[Brief 1] In the records below, repeat the lines starting at the line containing "You are a computer-use agent." and ending at the line containing "Instruction: Click the 30.00 RSI level label", both included.

* Begin Source excerpt *

Mr Erdogan continued IMF reforms after his 2003 election, giving Turkey the macroeconomic stability to attract foreign capital. Large capital inflows led to to rapid growth in both private sector credit and consumption. From 2002 to 2012, per capita income almost tripled and the economy grew an average of 5% per year.

Agriculture comprises about 30% of Turkey’s economy, while its industry includes heavy and light manufacturing of both consumer and industrial goods. FDI as a percentage of GDP, according to IMF charts, averaged 12.8% of GDP between 2009 and 2013, and was projected to go to between 11% and 17% in 2014/15.

The Turkish Economics Ministry reports that there are more than 44,000 foreign companies active in Turkey in 2015. About 20,000 were European – mainly German, British, and Dutch – about 12,000 Middle Eastern, and about 1500 American. Several large projects underway include a tunnel under the Bosphorous, a new Istanbul airport, and a canal connecting the Black Sea and Sea of Marmara. 

A large current account deficit and high inflation followed Turkey’s growth. Severe turbulence in 2014 led to a 15% currency depreciation resulting in rapidly depleting international reserves.  Externally, Turkey’s current account deficit worsened to 7.9% of GDP from a 2013 average of 6.4% as public demand increased. Growth in 2014 fell to 2.9%.

The IMF forecasts Turkish growth at about 3% with low domestic savings and competitiveness problems limiting investment and exports. While limiting inflation and the current account deficit, this will slow income growth. Sudden falls in capital inflows remain the big risk. The country’s external gross financing, which requires more than 25% of GDP, leaves it vulnerable to sudden shifts in capital flows.

* End Source excerpt *

[Brief 2] Transcribe the passage on Turkey's economy above, starting at "The Turkish Economics" and ending at "fell to 2.9%.".

* Begin Materials provided *

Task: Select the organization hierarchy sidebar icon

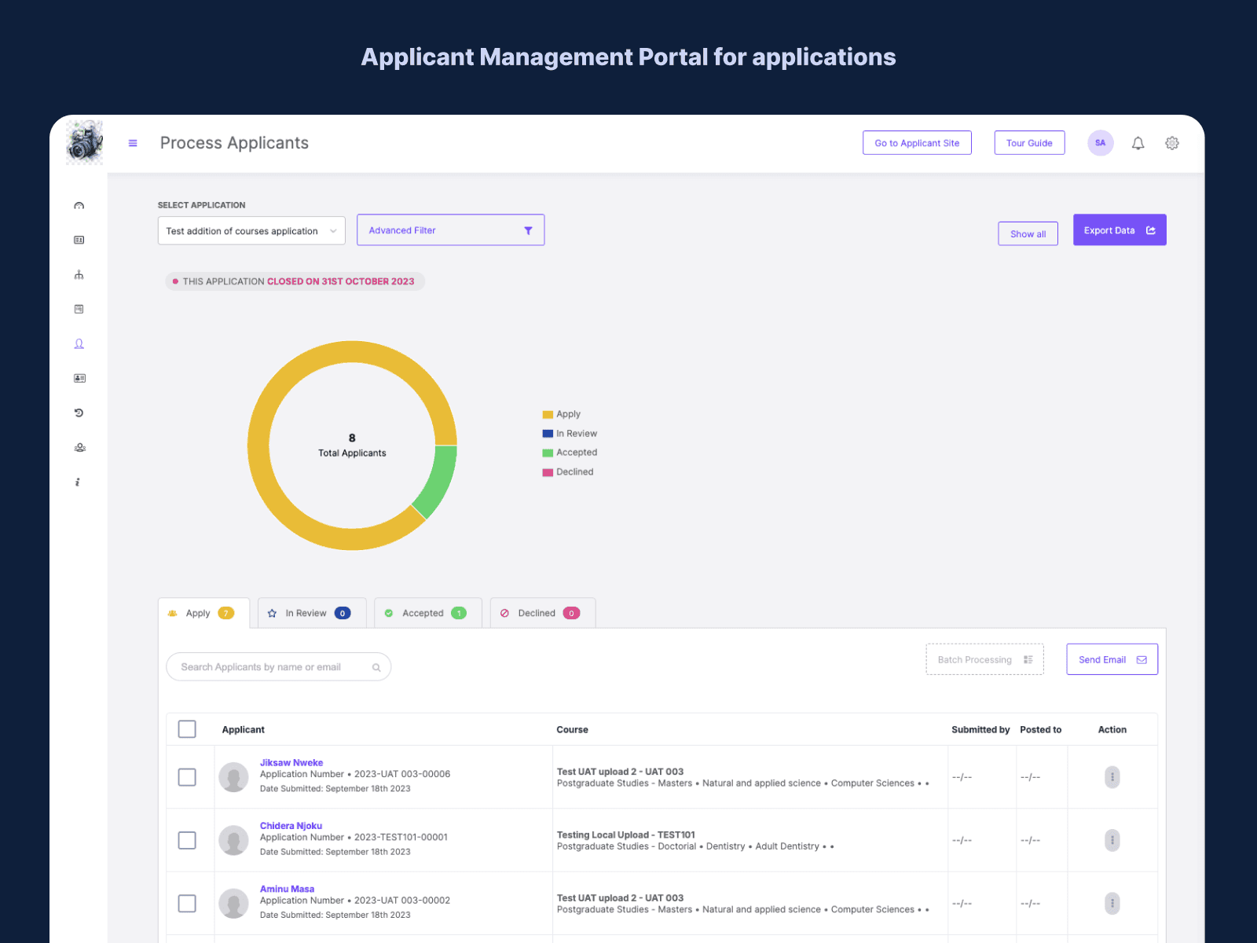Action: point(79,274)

* End Materials provided *
* Begin Materials provided *

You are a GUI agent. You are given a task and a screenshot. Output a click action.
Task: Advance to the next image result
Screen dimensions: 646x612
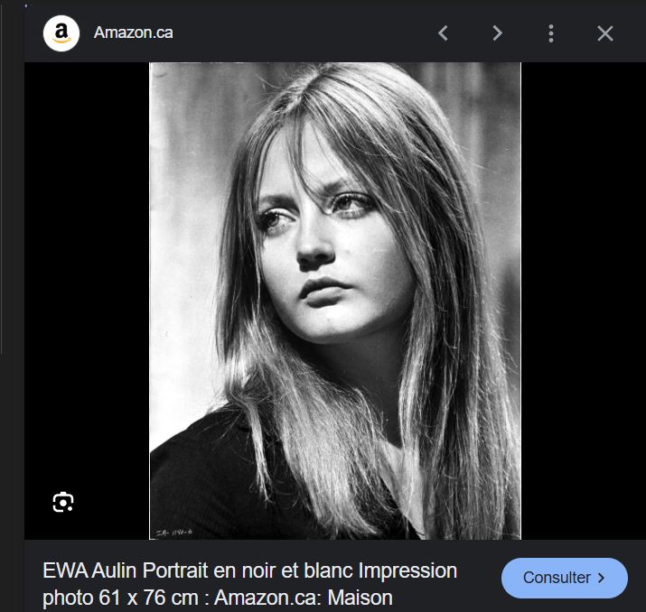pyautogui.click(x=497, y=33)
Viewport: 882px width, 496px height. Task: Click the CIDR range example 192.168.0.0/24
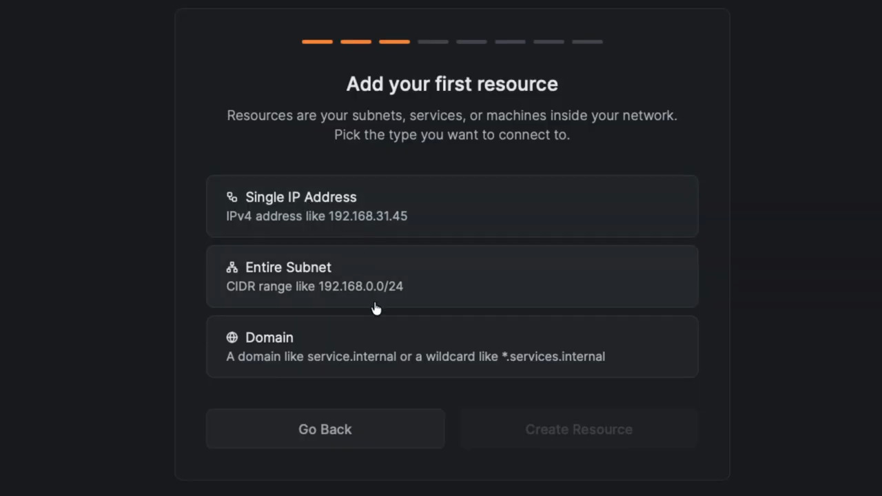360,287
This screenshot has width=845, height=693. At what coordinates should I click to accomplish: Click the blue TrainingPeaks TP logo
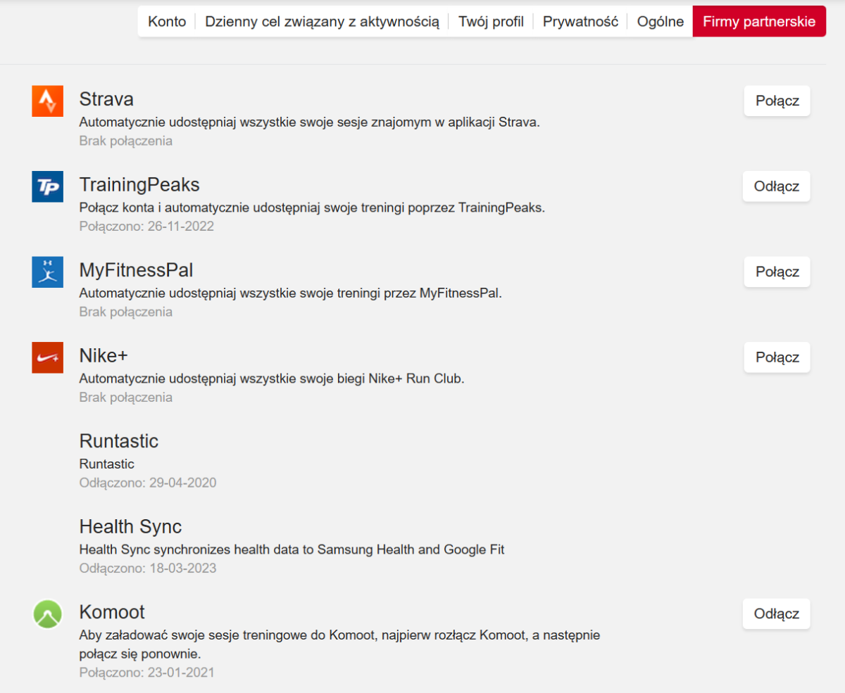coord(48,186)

* End Materials provided *
* Begin Materials provided *

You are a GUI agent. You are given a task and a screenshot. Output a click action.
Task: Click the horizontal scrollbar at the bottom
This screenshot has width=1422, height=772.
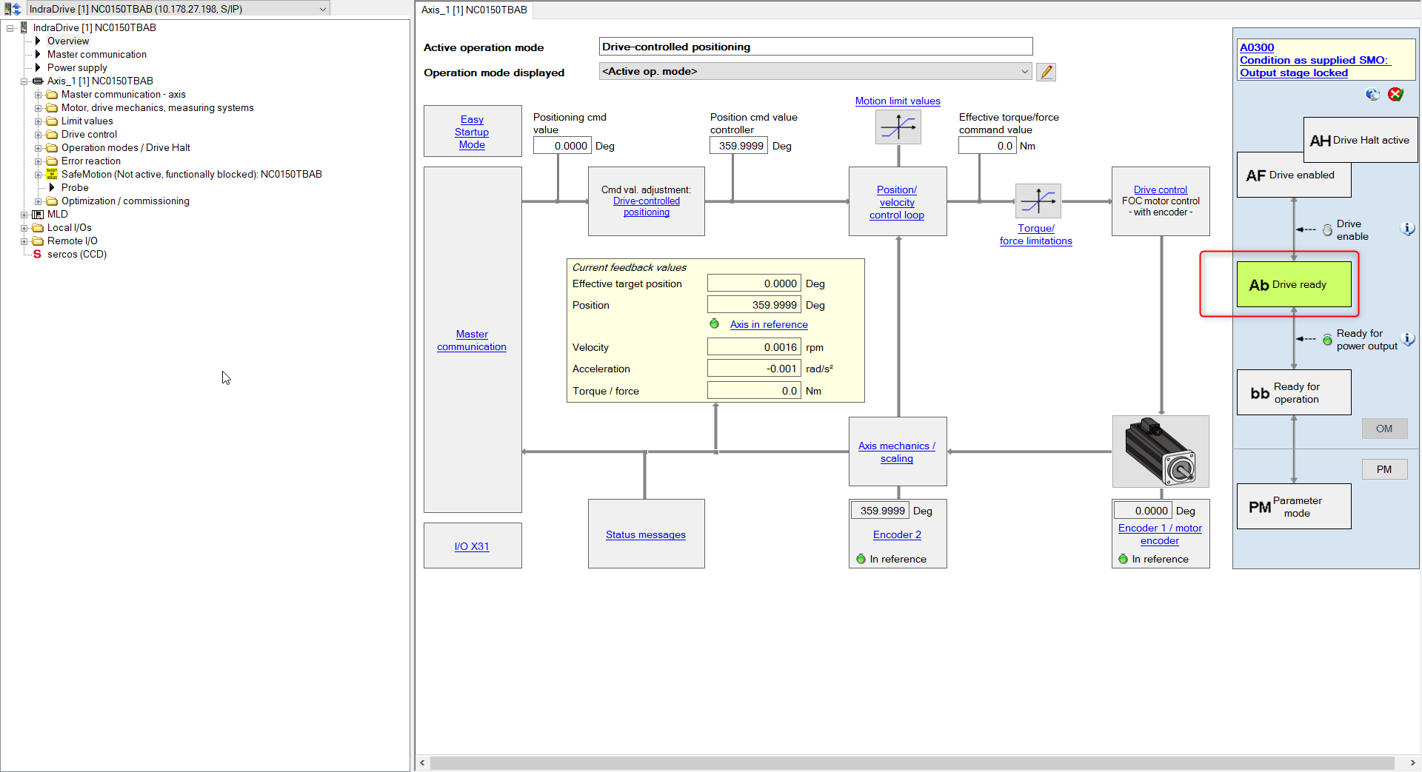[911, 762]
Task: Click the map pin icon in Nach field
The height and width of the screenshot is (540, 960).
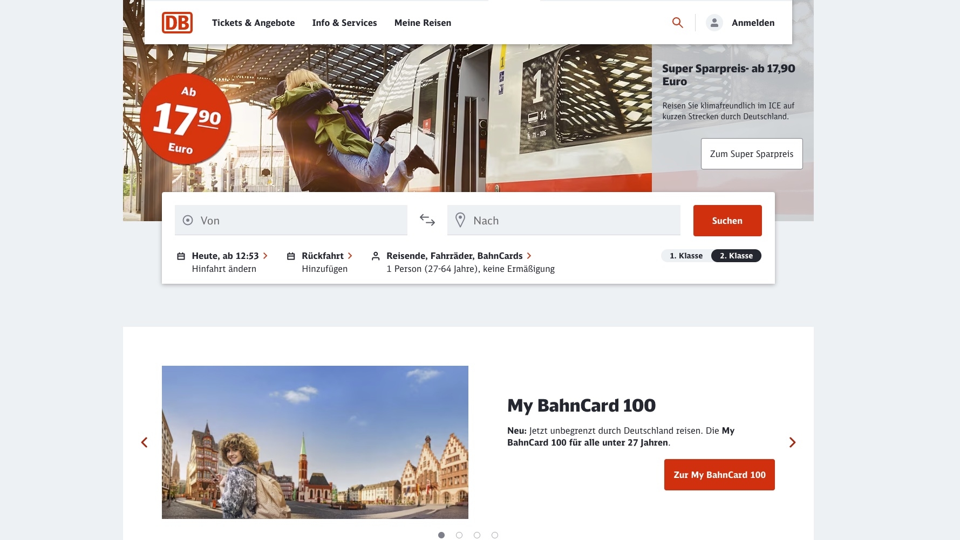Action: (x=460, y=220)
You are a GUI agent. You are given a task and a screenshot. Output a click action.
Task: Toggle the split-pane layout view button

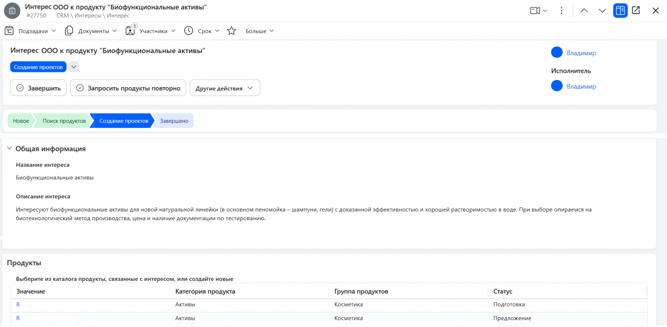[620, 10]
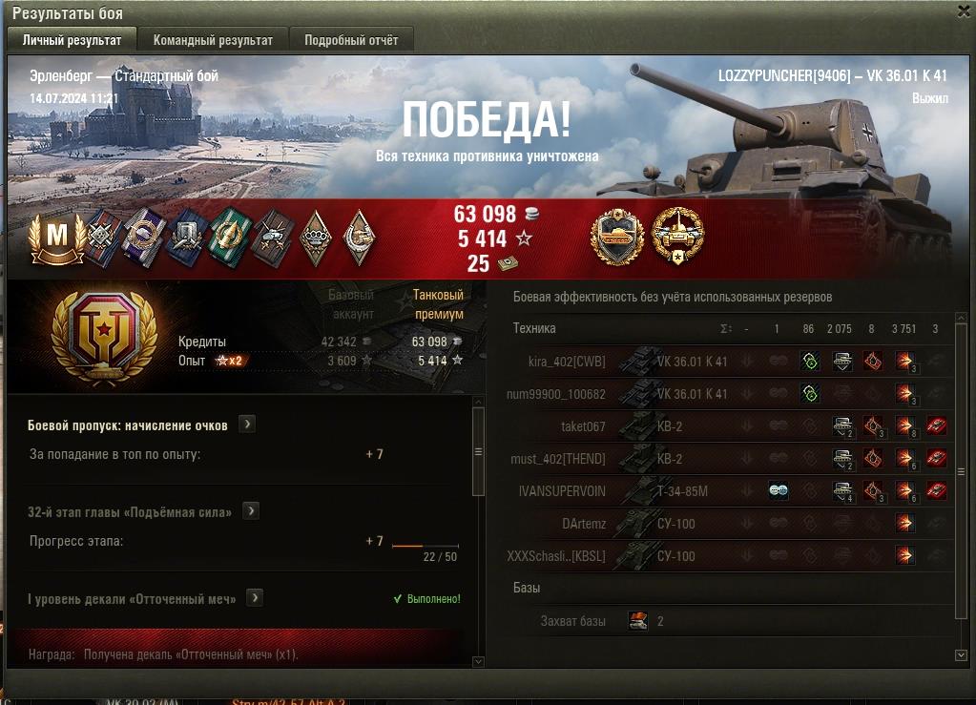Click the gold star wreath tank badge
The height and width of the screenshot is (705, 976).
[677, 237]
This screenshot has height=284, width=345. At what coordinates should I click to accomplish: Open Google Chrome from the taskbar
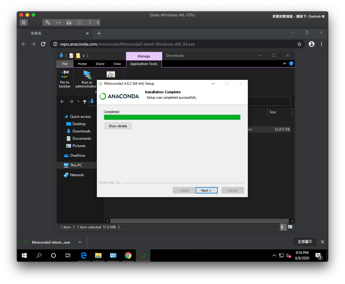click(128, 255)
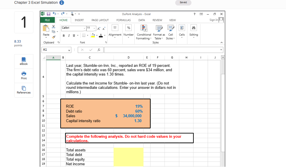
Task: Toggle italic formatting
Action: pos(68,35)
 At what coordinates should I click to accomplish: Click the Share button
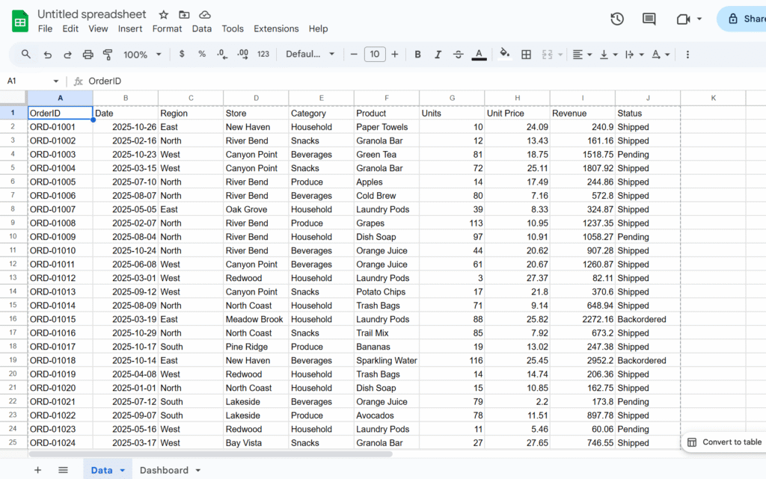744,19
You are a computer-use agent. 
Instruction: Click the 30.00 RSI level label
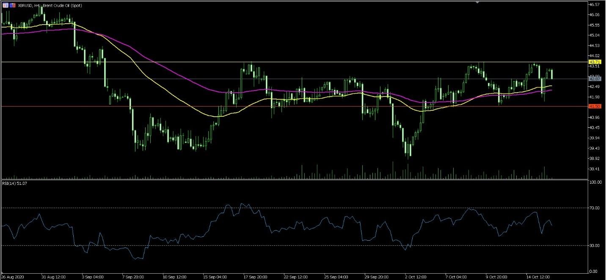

* End Materials provided *

[Result 1]
You are a computer-use agent. 
Instruction: Click the 30.00 RSI level label

[Result 2]
The Turkish Economics Ministry reports that there are more than 44,000 foreign companies active in Turkey in 2015. About 20,000 were European – mainly German, British, and Dutch – about 12,000 Middle Eastern, and about 1500 American. Several large projects underway include a tunnel under the Bosphorous, a new Istanbul airport, and a canal connecting the Black Sea and Sea of Marmara. 

A large current account deficit and high inflation followed Turkey’s growth. Severe turbulence in 2014 led to a 15% currency depreciation resulting in rapidly depleting international reserves.  Externally, Turkey’s current account deficit worsened to 7.9% of GDP from a 2013 average of 6.4% as public demand increased. Growth in 2014 fell to 2.9%.